In Lasting Forests the concept of development as used by urban planners and agencies providing assistance to developing countries is similar to the meaning of management used throughout our work. We are manipulating a system and while development seems to imply some upward movement or improvement (as in regional development), we see it more broadly but questions remain. We retreat to studying the word itself. Having teased out the issue of continuity, we can now address stability. In most conversations about sustainability, the topic reverts to (at least connotations of) stability. They dance around "growth" and lines reflecting it, around "durable", "future prospects",and replicating performance. Stability is a concept of evolutionary persistence. Perhaps some systems are innately unsustainable?...and efforts ought not to be made to do so. Some people suggest that an endangered species population is just such a subsystem, doomed, and thus efforts should not be spent on helping it "hold its own."

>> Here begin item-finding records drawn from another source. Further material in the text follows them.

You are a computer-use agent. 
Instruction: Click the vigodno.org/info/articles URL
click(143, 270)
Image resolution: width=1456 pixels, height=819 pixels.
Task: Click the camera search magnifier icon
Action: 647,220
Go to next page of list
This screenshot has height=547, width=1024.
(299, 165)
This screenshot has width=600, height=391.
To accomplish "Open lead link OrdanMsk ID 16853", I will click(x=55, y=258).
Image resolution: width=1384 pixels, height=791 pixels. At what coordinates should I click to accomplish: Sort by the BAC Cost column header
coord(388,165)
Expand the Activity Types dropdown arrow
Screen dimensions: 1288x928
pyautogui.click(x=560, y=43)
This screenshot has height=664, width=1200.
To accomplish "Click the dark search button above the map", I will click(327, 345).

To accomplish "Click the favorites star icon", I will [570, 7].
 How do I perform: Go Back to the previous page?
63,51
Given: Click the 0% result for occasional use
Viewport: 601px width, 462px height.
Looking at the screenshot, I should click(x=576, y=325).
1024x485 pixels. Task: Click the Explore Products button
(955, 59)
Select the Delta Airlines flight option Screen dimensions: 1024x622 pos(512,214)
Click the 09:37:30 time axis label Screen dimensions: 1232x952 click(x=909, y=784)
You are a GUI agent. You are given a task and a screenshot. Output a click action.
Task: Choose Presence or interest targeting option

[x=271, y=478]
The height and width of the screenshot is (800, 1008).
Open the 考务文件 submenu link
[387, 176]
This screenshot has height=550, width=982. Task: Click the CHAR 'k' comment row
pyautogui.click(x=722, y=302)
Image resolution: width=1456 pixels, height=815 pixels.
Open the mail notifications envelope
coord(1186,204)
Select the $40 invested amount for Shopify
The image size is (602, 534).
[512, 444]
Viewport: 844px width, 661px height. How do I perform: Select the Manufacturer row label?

To address stability, it seems necessary to ask first, "of what"? In a simple system, say of deer or elk, the number of deer may be the performance measure. (It could be cumulative kilograms of processed meat over 5 years, total antler point scores, weight, hides, sightings by recreationists, logarithm of the annual harvest, etc.) For societies or for ownerships or regions there is the need for a complex scoring mechanism. Lasting Forests has devised such a scoring mechanism, a performance measure. As other performance measures, it is not perfect. It is an index and subject to all of the limitations of such constructs. It is believed to include the major dimensions, the dominant factors, the significant features of a wildland system having many diverse and differently-weighted values to different people. In this paper it is called Q and is assumed for discussion being a very good estimate of the total discounted net benefits potentially experienced by all qualified users of an area and surrounding areas over a 150 year period. We know we cannot foresee all of the needs and interests and values of future people but we hold that we can see the basic needs. These are potable water, air, rich soil, low noise, moderate temperatures, minimum disease and trauma, vistas, wilderness, readily-available energy, minimum risks from catastrophe, shelter, varied plant and animal life, non-toxic and non-radioactive conditions,and control over pests. We separate private wishes and interests and public interests for we know things will be different tomorrow. We can imagine and plan on and invest in receiving a stream of benefits. We can estimate and plot Q. Q reflects the condition of a system, typically a large land ownership with all regional dependencies. Having received the land from past residents and owners, we perceive it possible to pass it along. We suggest a modest and vague policy of being fair to or maintaining stewardship for future people. If we are going to use-up something, we'll make an off-setting investment.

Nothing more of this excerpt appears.